A run of records:
::::

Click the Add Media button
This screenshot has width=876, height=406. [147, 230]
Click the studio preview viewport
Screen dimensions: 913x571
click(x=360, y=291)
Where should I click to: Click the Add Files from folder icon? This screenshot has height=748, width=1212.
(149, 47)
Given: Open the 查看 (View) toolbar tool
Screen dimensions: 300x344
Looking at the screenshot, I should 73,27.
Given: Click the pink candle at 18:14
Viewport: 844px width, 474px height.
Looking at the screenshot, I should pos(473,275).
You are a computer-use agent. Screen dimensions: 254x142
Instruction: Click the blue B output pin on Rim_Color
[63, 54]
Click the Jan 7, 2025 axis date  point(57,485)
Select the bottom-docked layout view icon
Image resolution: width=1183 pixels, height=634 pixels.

::::

- **BRIEF**
Please reproduce all of the material above, line by line, without changing a single character.

- **TASK RESULT**
Click the Add Media button
This screenshot has width=876, height=406. [147, 230]
Click the studio preview viewport
Screen dimensions: 913x571
click(x=360, y=291)
Where should I click to: Click the Add Files from folder icon? This screenshot has height=748, width=1212.
(149, 47)
Given: Open the 查看 (View) toolbar tool
Screen dimensions: 300x344
Looking at the screenshot, I should 73,27.
Given: Click the pink candle at 18:14
Viewport: 844px width, 474px height.
Looking at the screenshot, I should pos(473,275).
You are a computer-use agent. Screen dimensions: 254x142
Instruction: Click the blue B output pin on Rim_Color
[63, 54]
Click the Jan 7, 2025 axis date  point(57,485)
Select the bottom-docked layout view icon
Image resolution: width=1183 pixels, height=634 pixels.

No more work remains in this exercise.